By Tyler Bauer
I wrote recently on the Democrats’ strategy for opposing Supreme Court Justice Brett Kavanaugh. This strategy consisted of using uncorroborated sexual assault claims in an attempt to paint Kavanaugh as a serial rapist. For more on that, click here.
Ultimately, the Democrats failed, Kavanaugh was confirmed, and he sat on the nation’s highest court for the first time yesterday. Now that we know the Democrats failed in stopping Kavanaugh’s confirmation, here are a few strategies that I think would’ve fared better.
In my opinion, the best way to stop Kavanaugh from joining the Supreme Court would’ve been questioning his stance on gun rights. On the surface, Kavanaugh seems like a pro-gun judge, and, for the most part, he is a pro-gun judge. However, Kavanaugh has publicly stated that concealed carry is not a constitutional right, claiming carrying a concealed weapons falls outside the scope of the Second Amendment.
I’m not surprised that Kavanaugh holds such an opinion, but I am surprised that he’d admit it so publicly. The belief that concealed carry falls outside the scope of the Second Amendment is completely unsupported. According to the text of the Second Amendment, the right of the people to keep and bear arms shall not be infringed. Prohibiting bearing concealed arms would be an obvious infringement. Nowhere within the Second Amendment is concealment explicitly mentioned or implicitly implied.
Painting Kavanaugh as an anti-Second Amendment judge – or, at the very least, as a weak Second Amendment judge – would’ve been much more successful in convincing Republicans to oppose Kavanaugh. Kavanaugh’s refusal to uphold the Second Amendment – one of the most well-known and widely-supported parts of the Constitution – should disqualify him from being a judge.

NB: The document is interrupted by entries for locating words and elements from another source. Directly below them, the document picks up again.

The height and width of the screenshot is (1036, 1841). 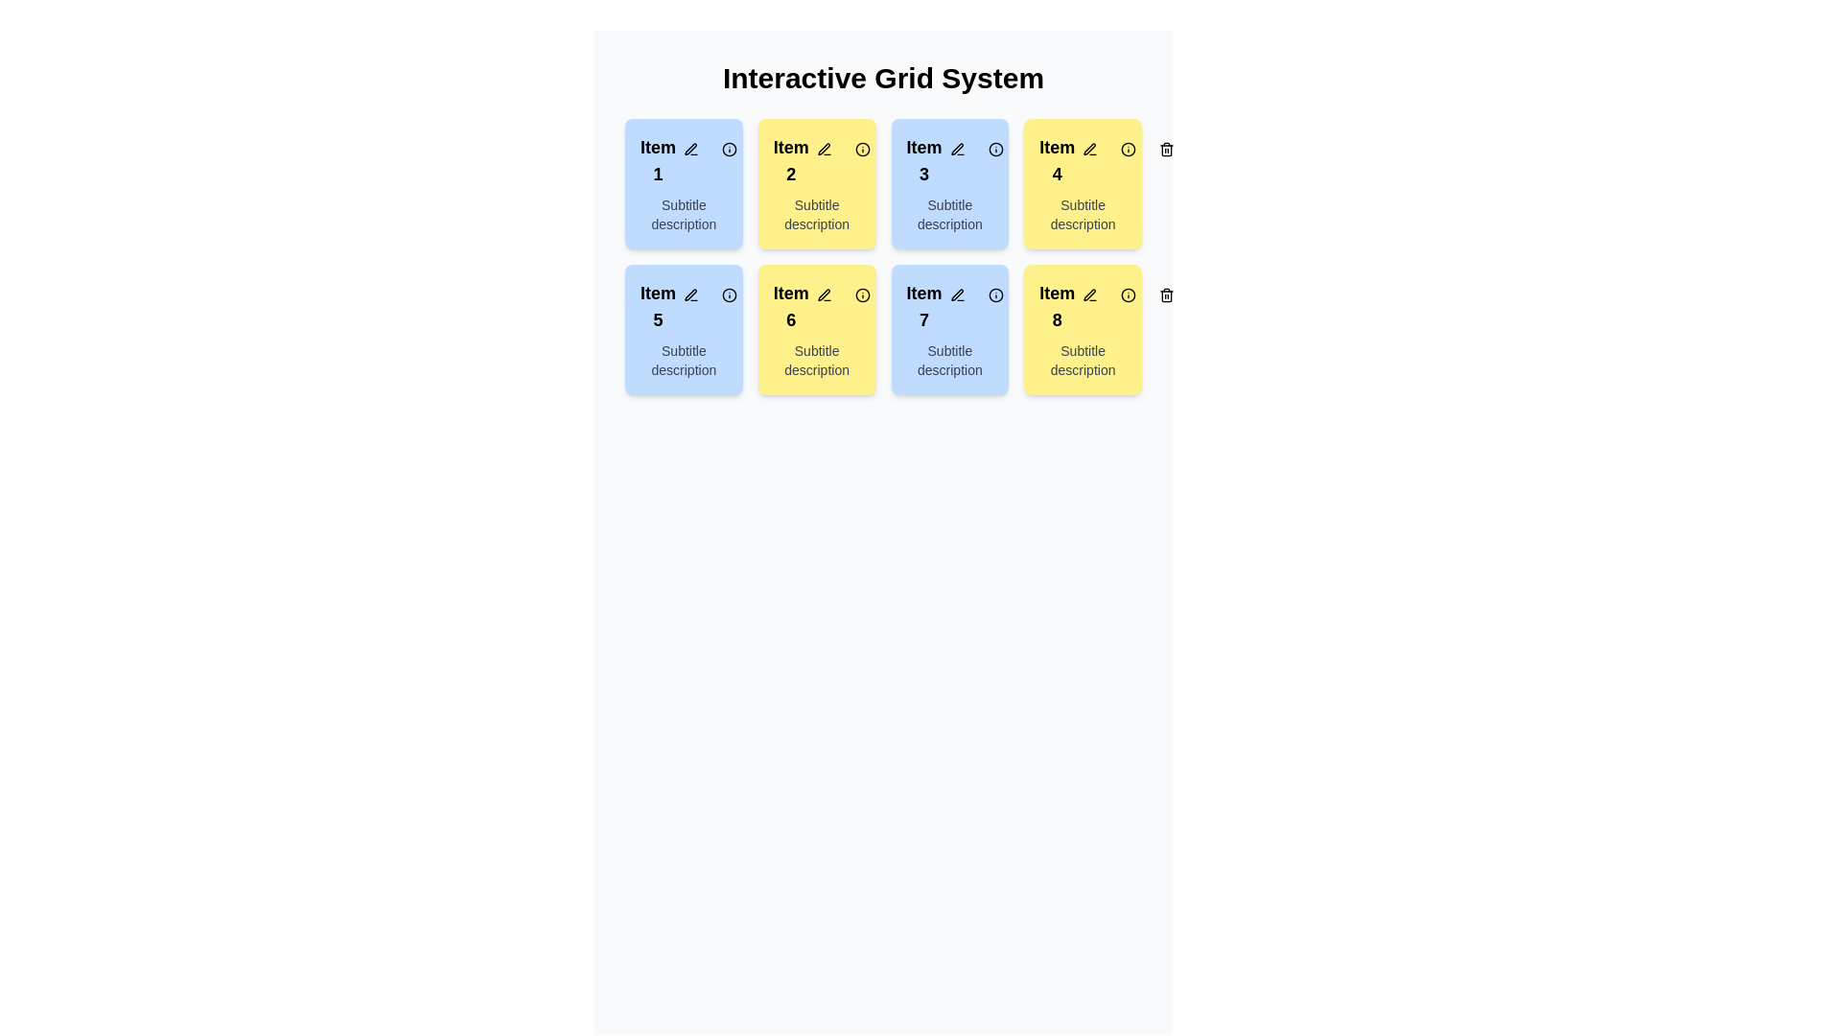 What do you see at coordinates (1129, 148) in the screenshot?
I see `the information icon located at the top-right corner of the card labeled 'Item 4'` at bounding box center [1129, 148].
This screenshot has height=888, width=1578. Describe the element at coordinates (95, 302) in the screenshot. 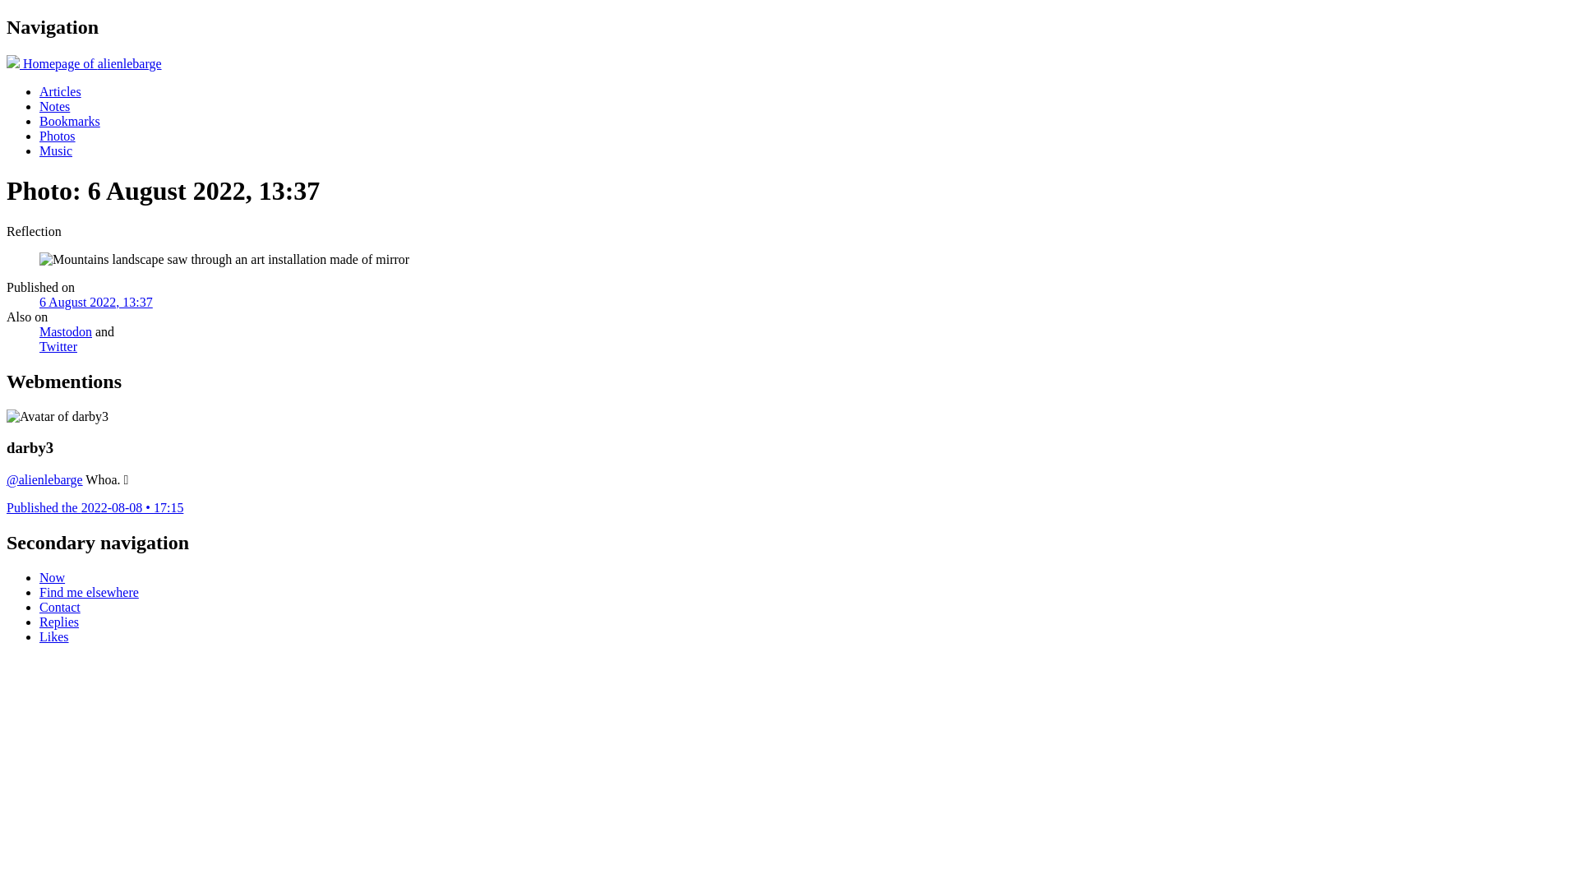

I see `'6 August 2022, 13:37'` at that location.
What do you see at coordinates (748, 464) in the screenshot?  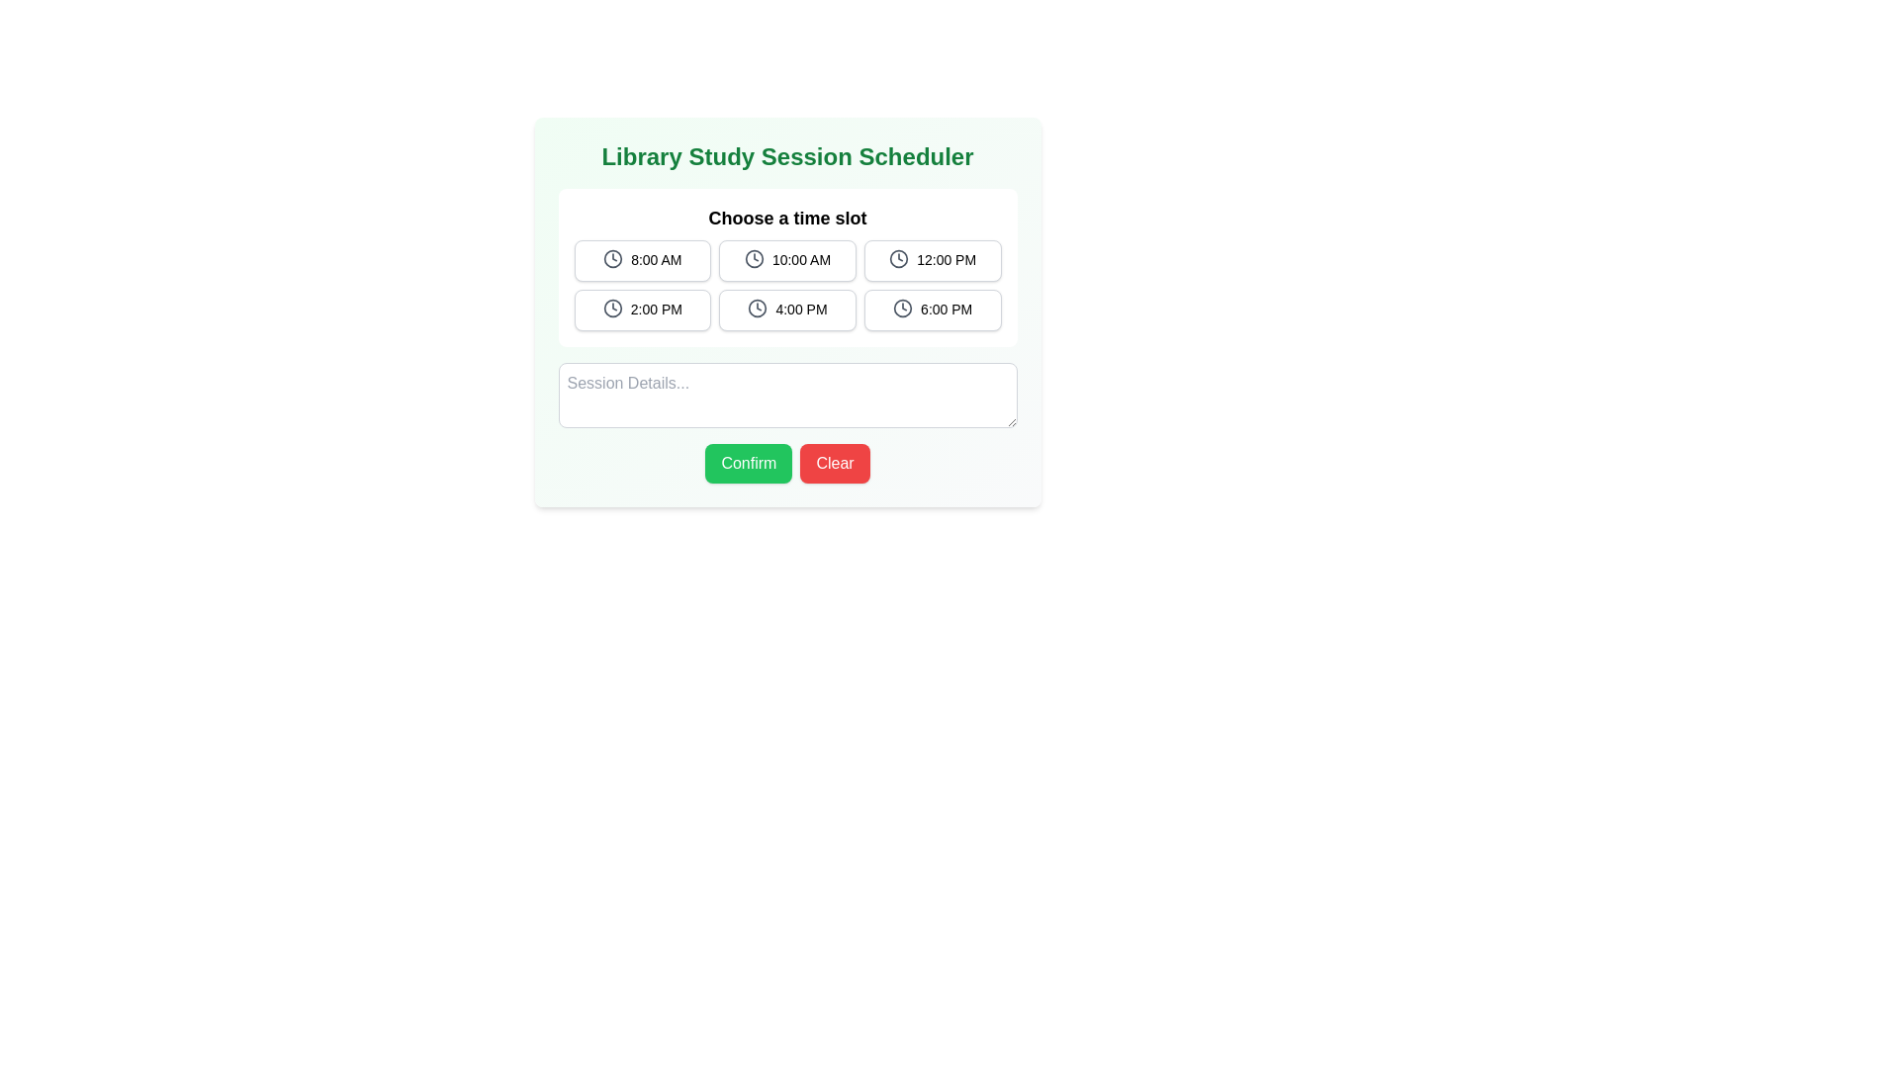 I see `the confirm button located to the left of the red 'Clear' button at the bottom of the dialog box to confirm your actions or choices` at bounding box center [748, 464].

Another strategy that could’ve been used to stop Kavanaugh’s confirmation is his stance on government spying. The Democratic Party – which prides itself on being the party of civil liberties and personal freedom – made a major mistake in ignoring Kavanaugh’s defiance of the Fourth Amendment.
In a recent case, Kavanaugh said, “In my view, the Government’s metadata collection program is entirely consistent with the Fourth Amendment.” The government’s metadata collect program is a program in which all of your data – such as phone call history, locations, etc. – is collected in bulk by the government. The Fourth Amendment, on the other hand, protects all persons from unreasonable searches and seizures. The government’s metadata collection program seizes your information for no legitimate reason at all. There’s no warrant, no ability to protest the collection, and no way for you to know what is done with your data.
Either Kavanaugh doesn’t understand the Fourth Amendment, or he simply does not care about our Fourth Amendment rights. Either way, this should disqualify him from holding any position in government.
Ties to the George W. Bush Administration
Admittedly, this may be the weakest of the three strategies, but I think even this strategy would’ve had a better chance of succeeding than the uncorroborated sexual assault claims.
Before becoming a judge, Kavanaugh worked in the White House as a member of George W. Bush’s administration. Being tied to Bush erases any possibility of Kavanaugh being an unbiased, impartial judge. To be fair to the Democrats, this was brought up early in the process. However, it was abandoned in favor of the sexual assault claims. Had the Democrats stuck with this strategy and painted Kavanaugh as being incapable of judging impartially, I think they would’ve had more success.
Additionally, as associate counsel to President George W. Bush, Kavanaugh assisted in the process of drafting and passing the USA PATRIOT Act. I have no idea how the Democrats managed to downplay – if not totally ignore – this fact. Not only is this proof of Kavanaugh’s bias, it also proves that he has a long track record of opposing privacy rights.